### Письменное задание
Перепишите дословно из текста о переезде семьи в Москву в 1921 году всё, начиная со слов «В то время Марина» и вплоть до слов «Ивановне ее продукты.».

### Фрагмент текста
Том 4. Путешествие Глеба - Борис Зайцев
Шрифт:
Интервал:
Закладка:
В 1921 году мои родители перевезли меня из нашего имения в Притыкине в Москву. Они чувствовали, что в деревне все кончится плохо. Однажды пришли какие-то комиссары, посмотрели и сказали: «Ну, ты, барыня, смотри, какая здоровая – будешь дрова пилить. А писатель пусть идет в контору и работает!» После этого папа с мамой решили, что нельзя оставаться, – мы уехали.
В то время Марина Ивановна Цветаева жила очень близко от нас – на Собачьей Площадке, в Борисоглебском переулке, где теперь ее Дом-музей. Она жила со своей старшей дочкой Ариадной, а младшая – Ирина – не так давно умерла от голода. Жили они в ужасающих условиях: в особняке, где не было отопления, на самом верху. Окно было в потолке, так что было полное ощущение, что комната темная. А по углам был лед. Бедная Аля лежала на какой-то койке, бледная, худая. Мы с папой и мамой иногда заходили к Марине Ивановне – папа приносил ей дрова, чтобы немножко подтапливать.
В те годы от голодной смерти нас спасал академический паек. Папа на салазках возил паек нам и заносил Марине Ивановне ее продукты.

### Перечень записей
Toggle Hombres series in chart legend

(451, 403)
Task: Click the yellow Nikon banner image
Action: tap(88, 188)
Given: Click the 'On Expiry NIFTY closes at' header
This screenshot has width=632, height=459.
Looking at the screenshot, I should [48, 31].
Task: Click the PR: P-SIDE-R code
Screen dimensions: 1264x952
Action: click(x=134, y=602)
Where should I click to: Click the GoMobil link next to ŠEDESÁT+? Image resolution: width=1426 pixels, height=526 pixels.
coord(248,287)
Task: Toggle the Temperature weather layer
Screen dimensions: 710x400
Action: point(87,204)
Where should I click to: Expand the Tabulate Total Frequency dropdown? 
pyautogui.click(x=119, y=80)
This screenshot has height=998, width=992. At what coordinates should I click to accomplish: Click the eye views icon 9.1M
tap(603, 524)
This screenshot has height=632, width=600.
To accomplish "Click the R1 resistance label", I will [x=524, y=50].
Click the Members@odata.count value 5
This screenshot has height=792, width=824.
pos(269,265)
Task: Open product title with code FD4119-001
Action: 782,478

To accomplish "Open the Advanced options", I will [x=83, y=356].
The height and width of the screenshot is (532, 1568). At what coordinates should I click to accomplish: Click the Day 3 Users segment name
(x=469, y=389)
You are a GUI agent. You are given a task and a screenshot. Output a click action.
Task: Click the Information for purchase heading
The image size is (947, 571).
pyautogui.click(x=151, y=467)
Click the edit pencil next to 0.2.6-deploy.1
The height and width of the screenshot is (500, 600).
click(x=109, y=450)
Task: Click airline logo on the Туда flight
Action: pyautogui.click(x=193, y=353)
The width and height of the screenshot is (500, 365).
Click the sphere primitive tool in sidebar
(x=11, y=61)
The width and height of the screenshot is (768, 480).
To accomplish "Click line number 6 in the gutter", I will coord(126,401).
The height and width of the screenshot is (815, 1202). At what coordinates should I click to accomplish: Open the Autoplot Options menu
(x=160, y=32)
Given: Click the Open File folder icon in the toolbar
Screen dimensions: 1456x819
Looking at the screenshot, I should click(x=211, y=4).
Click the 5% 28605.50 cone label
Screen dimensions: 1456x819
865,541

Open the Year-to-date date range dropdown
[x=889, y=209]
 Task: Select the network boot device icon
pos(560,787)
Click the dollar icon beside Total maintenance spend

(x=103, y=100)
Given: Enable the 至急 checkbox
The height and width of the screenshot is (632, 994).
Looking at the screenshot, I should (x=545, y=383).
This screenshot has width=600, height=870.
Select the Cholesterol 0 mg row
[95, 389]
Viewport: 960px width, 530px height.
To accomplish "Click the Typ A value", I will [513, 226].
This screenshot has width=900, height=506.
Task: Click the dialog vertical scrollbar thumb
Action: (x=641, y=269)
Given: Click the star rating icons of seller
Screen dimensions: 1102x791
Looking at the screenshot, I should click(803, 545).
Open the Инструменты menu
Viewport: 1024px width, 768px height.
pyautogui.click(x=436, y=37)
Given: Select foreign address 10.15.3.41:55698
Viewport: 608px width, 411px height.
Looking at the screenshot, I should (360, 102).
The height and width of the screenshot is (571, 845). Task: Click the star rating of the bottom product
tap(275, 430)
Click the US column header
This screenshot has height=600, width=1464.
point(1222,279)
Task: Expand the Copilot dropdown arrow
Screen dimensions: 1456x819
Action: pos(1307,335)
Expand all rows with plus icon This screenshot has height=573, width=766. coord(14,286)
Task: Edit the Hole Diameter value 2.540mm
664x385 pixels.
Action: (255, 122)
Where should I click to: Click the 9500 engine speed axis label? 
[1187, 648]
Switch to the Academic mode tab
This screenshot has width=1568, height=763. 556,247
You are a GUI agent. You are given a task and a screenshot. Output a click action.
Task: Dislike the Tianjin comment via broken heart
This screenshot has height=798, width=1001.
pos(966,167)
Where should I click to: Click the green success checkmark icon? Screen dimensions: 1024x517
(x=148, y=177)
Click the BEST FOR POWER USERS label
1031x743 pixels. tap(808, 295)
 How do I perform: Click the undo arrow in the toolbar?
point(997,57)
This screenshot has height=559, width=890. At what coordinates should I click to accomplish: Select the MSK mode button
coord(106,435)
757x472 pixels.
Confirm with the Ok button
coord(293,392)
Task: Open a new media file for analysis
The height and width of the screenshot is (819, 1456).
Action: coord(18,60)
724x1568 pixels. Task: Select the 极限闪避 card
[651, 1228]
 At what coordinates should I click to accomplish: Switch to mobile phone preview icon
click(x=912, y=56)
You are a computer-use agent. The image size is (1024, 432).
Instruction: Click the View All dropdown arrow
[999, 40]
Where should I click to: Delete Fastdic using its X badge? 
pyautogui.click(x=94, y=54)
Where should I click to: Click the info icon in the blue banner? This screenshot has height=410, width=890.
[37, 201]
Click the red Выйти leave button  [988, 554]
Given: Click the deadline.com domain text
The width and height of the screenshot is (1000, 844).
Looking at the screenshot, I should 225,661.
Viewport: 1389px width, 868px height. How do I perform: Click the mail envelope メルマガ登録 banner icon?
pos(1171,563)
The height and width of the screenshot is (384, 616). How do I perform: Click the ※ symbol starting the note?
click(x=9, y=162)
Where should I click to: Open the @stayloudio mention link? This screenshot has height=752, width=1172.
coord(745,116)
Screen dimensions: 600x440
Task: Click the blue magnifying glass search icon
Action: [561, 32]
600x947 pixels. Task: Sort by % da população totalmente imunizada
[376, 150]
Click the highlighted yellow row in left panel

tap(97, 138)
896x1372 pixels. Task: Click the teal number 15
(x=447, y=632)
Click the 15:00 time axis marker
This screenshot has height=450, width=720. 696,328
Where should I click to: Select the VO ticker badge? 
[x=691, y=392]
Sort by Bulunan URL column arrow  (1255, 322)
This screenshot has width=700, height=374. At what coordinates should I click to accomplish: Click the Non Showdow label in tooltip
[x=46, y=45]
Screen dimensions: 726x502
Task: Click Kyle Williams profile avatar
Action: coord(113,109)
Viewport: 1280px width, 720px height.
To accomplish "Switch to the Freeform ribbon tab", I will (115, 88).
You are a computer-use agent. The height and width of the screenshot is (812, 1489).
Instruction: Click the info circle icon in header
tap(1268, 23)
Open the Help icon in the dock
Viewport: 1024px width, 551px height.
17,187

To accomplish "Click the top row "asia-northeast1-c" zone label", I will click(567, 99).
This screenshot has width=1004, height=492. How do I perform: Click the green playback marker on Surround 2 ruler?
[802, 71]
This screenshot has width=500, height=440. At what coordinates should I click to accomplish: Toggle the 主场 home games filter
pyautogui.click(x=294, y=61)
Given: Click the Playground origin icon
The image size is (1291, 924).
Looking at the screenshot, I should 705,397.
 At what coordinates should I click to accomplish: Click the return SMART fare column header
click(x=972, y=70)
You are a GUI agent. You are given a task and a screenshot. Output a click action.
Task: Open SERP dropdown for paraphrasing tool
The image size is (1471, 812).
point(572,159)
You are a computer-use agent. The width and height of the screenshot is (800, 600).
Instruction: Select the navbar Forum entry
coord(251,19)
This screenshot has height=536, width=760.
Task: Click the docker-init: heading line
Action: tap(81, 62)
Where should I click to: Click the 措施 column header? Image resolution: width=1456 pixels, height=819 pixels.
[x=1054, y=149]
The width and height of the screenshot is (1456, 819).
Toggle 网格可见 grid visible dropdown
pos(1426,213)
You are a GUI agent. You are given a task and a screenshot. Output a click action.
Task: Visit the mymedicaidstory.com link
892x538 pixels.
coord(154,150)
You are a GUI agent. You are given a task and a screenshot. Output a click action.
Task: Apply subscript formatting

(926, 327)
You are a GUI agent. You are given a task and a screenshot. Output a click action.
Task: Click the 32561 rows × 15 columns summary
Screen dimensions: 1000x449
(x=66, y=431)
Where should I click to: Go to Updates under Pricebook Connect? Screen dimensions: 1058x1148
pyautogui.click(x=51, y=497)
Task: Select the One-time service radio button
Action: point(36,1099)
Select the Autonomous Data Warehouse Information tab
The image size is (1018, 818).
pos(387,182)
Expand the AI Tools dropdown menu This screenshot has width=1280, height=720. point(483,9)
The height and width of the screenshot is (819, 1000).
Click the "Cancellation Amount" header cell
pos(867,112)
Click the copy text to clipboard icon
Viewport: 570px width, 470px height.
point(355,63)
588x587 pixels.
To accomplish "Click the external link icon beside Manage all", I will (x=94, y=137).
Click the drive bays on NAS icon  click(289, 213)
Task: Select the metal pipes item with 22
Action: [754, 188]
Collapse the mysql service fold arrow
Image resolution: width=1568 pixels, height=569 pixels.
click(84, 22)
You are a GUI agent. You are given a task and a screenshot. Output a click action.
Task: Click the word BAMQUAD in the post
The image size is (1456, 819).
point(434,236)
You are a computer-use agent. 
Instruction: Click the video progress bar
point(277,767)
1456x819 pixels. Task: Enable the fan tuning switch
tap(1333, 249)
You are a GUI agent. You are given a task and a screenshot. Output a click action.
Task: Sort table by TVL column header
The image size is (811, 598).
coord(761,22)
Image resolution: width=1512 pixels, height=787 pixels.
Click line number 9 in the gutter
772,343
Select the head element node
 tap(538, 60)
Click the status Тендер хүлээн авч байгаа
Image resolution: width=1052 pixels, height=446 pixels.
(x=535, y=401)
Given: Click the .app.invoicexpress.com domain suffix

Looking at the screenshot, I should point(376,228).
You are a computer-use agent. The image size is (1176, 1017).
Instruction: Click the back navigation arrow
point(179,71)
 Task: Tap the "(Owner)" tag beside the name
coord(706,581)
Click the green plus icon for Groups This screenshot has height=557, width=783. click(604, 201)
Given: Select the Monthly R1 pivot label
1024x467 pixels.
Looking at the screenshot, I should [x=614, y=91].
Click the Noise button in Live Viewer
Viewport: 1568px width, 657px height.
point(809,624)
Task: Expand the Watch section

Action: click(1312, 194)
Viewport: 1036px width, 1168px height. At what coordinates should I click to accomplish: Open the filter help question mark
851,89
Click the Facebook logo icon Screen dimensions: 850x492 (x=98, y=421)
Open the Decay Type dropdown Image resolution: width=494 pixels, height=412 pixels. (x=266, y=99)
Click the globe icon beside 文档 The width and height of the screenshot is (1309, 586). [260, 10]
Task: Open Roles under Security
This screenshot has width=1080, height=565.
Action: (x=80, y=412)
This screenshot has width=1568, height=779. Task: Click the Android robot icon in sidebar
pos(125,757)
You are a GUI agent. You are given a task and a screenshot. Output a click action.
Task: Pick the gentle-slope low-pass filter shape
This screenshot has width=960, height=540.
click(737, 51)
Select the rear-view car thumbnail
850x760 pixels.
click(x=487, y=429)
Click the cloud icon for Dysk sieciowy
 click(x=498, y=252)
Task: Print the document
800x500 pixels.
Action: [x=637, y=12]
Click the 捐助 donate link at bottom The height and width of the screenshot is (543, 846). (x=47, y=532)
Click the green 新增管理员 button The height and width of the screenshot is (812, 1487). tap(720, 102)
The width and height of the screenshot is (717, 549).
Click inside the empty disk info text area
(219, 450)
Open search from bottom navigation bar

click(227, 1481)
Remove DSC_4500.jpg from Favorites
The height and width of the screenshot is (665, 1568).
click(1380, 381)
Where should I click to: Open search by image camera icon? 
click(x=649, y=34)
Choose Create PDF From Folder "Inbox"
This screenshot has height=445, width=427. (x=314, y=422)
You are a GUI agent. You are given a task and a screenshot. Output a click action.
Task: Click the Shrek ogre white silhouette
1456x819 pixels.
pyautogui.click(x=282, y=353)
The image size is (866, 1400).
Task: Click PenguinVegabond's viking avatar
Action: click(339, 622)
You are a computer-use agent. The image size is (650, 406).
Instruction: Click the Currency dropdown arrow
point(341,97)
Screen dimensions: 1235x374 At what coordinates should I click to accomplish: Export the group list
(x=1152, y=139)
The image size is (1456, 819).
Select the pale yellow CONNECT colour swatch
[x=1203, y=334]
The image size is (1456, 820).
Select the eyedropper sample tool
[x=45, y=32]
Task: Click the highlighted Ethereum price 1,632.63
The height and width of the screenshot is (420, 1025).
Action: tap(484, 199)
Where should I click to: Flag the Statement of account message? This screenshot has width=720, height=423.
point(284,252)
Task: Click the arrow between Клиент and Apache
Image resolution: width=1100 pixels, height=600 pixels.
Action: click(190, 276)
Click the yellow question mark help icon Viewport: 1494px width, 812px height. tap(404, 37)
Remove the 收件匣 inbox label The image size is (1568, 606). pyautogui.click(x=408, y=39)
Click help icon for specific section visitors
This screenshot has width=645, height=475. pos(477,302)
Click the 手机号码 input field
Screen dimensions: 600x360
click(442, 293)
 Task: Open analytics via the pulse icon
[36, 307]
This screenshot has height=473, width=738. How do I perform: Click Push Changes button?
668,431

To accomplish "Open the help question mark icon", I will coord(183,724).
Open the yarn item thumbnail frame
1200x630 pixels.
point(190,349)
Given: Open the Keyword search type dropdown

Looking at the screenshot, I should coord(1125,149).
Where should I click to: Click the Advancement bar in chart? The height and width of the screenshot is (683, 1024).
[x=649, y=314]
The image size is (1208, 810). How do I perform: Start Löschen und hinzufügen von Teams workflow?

### Итоговый результат
В то время Марина Ивановна Цветаева жила очень близко от нас – на Собачьей Площадке, в Борисоглебском переулке, где теперь ее Дом-музей. Она жила со своей старшей дочкой Ариадной, а младшая – Ирина – не так давно умерла от голода. Жили они в ужасающих условиях: в особняке, где не было отопления, на самом верху. Окно было в потолке, так что было полное ощущение, что комната темная. А по углам был лед. Бедная Аля лежала на какой-то койке, бледная, худая. Мы с папой и мамой иногда заходили к Марине Ивановне – папа приносил ей дрова, чтобы немножко подтапливать.
В те годы от голодной смерти нас спасал академический паек. Папа на салазках возил паек нам и заносил Марине Ивановне ее продукты.